§ TEXT BLOCK:
══════════
Its where different alien civilisations lived before we wiped them all out, except those pesky thargoids.

I say "we" it was really the imperials.
 
I burst out laughing when they said 42, for just “of course” let’s face it “mostly harmless” is the first Hitchhikers gag/Reference, and I was beaming proudly for the devs for doing so, (great minds think alike), as I think the community would have done the same

But yeah,
Just seeing the Galaxy sliced up into funky shapes, like you see in sci-fi shows, it really made me happy.

The whole blinking and beeping, gameplay and interface - felt appealing.
And even if it’s slower than a honk, it far quicker than flying within XY light-seconds to get than surface scan.
Now you can find out if that planetary body 300,000 LS out is worth the trip to fly out to.

As I find exploring (as it stands today) unappealing.

Amazing job all round.
 
I like it. It looks exactly how we divided countries with natives during colonisation times :

Jagged mess of straight lines from diplomatic horse trading with little care about the "details" on the ground.

I really happy about them creating the different regions. I hope some will get better names than
sector 21 though. If each sector is seeded with a few unique discoveries, it'll open an interesting
exploration era.
 
Don't forget we are only seeing the 2D representation, the shapes may make a lot more sense when we see them in the 3D GalMap. Kind of reminds me of electoral distributions areas, maybe each region contains an equal number of systems or something. Anyway, I am not fussed about it, at least FD have done something that is unexpected and will hopefully make that game better.
 
The regions are small near the galactic core (where there is a high star density) and gradually get bigger on the outside (where the the star density is lower). So to me it seems like they tried to have about the same number of stars in each region and otherwise just tried to make it look like the IAU boundaries. Same number of stars means same probability of finding things when the only hint was "There is something in region xy". This is my best guess for their reasoning.
 
It’s a jigsaw puzzle of a mystery for sure. I instantly wondered the same thing. And would like to learn the logic determining the boundaries.
══════════
Saved entries:
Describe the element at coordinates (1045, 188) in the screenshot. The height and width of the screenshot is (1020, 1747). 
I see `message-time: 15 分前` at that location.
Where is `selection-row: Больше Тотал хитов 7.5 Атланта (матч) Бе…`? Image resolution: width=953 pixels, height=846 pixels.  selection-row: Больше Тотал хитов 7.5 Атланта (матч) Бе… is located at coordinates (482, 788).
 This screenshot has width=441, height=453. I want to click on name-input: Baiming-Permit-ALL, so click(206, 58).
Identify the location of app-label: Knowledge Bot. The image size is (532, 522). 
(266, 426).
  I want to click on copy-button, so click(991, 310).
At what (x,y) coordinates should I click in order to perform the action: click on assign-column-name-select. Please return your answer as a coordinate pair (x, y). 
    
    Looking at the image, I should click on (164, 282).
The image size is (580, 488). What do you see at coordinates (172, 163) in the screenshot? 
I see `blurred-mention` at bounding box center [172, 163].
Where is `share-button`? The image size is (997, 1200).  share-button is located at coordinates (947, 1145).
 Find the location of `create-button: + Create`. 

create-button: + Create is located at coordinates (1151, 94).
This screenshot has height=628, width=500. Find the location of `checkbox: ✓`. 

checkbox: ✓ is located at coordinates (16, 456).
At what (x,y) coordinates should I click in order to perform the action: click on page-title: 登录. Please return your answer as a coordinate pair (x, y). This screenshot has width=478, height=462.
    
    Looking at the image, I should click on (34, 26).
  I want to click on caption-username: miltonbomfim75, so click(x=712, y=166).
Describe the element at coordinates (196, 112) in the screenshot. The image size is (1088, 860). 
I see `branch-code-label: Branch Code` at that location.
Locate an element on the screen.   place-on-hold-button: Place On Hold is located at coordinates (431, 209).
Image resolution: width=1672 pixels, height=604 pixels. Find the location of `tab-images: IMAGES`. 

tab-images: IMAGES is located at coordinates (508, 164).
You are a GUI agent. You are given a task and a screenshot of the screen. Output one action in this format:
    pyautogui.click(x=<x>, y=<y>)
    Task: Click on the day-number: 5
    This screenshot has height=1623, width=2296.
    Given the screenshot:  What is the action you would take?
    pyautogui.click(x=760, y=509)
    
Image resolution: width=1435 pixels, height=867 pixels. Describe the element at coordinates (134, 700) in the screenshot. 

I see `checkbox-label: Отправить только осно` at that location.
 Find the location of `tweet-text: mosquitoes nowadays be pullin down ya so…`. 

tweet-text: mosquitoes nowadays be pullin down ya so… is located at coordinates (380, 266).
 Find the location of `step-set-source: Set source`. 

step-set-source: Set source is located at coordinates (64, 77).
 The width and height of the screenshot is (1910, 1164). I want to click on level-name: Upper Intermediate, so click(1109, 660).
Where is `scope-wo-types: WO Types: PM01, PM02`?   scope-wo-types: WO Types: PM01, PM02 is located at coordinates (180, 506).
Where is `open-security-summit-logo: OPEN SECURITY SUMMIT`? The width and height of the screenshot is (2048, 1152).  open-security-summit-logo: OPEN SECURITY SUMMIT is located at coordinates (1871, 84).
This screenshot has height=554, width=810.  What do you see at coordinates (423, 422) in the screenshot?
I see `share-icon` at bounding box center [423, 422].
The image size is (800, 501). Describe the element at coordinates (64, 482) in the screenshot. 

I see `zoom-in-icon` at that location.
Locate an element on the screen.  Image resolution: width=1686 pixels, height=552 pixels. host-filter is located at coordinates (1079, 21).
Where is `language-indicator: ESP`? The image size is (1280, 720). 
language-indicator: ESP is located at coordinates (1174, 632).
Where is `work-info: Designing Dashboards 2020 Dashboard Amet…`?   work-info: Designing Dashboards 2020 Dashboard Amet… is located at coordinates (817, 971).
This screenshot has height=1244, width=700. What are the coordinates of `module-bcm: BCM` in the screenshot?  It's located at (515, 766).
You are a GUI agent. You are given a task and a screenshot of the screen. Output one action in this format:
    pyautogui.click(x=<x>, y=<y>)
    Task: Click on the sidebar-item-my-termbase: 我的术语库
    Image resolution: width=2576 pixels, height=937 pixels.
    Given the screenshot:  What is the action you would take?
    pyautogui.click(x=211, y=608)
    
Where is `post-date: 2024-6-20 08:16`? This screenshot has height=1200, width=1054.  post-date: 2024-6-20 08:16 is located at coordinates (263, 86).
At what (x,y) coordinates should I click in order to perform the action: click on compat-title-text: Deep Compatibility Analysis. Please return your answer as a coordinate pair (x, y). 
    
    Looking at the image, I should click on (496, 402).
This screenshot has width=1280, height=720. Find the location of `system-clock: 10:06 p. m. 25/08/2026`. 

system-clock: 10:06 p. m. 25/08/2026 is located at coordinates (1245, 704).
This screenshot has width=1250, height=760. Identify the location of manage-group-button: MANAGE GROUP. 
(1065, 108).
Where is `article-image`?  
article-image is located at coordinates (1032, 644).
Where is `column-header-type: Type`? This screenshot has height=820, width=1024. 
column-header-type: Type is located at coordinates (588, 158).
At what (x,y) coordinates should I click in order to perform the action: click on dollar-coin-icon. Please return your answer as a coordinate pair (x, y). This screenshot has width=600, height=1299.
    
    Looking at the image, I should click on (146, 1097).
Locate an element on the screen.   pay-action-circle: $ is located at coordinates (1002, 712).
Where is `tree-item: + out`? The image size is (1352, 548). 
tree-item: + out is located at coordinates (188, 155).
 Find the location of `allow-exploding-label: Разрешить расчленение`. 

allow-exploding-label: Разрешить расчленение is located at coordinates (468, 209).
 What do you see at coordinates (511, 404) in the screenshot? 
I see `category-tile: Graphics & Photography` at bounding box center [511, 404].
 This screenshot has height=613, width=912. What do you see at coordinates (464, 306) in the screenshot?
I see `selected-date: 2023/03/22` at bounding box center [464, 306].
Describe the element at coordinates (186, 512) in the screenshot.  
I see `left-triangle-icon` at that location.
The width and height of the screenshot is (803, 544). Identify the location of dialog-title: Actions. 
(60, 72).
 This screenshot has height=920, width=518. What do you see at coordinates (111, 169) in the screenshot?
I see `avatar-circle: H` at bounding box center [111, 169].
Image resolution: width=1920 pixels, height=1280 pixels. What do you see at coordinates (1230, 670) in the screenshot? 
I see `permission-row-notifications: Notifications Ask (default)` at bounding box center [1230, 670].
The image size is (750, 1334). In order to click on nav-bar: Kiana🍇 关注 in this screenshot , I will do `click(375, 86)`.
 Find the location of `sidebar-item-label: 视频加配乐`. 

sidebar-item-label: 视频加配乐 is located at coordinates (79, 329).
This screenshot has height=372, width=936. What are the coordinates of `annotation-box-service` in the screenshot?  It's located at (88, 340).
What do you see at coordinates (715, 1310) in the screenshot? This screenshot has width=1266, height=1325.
══════════
§ REQUIRED ACTIONS:
A – Duplicate the passage of the text on galaxy regions between "I really happy" and "that game better.", inclusive.
B – Update the saved rows between the lines holding "The image size is (750, 1334)." and "sidebar-item-label: 视频加配乐 is", inclusive, by replacing "screenshot" with "screen capture" and leaving everything else unchanged. Return only those lines.

§ SOLUTIONS TO THE PROBLEMS:
A –
I really happy about them creating the different regions. I hope some will get better names than
sector 21 though. If each sector is seeded with a few unique discoveries, it'll open an interesting
exploration era.
 
Don't forget we are only seeing the 2D representation, the shapes may make a lot more sense when we see them in the 3D GalMap. Kind of reminds me of electoral distributions areas, maybe each region contains an equal number of systems or something. Anyway, I am not fussed about it, at least FD have done something that is unexpected and will hopefully make that game better.

B –
The image size is (750, 1334). In order to click on nav-bar: Kiana🍇 关注 in this screen capture , I will do `click(375, 86)`.
 Find the location of `sidebar-item-label: 视频加配乐`. 

sidebar-item-label: 视频加配乐 is located at coordinates (79, 329).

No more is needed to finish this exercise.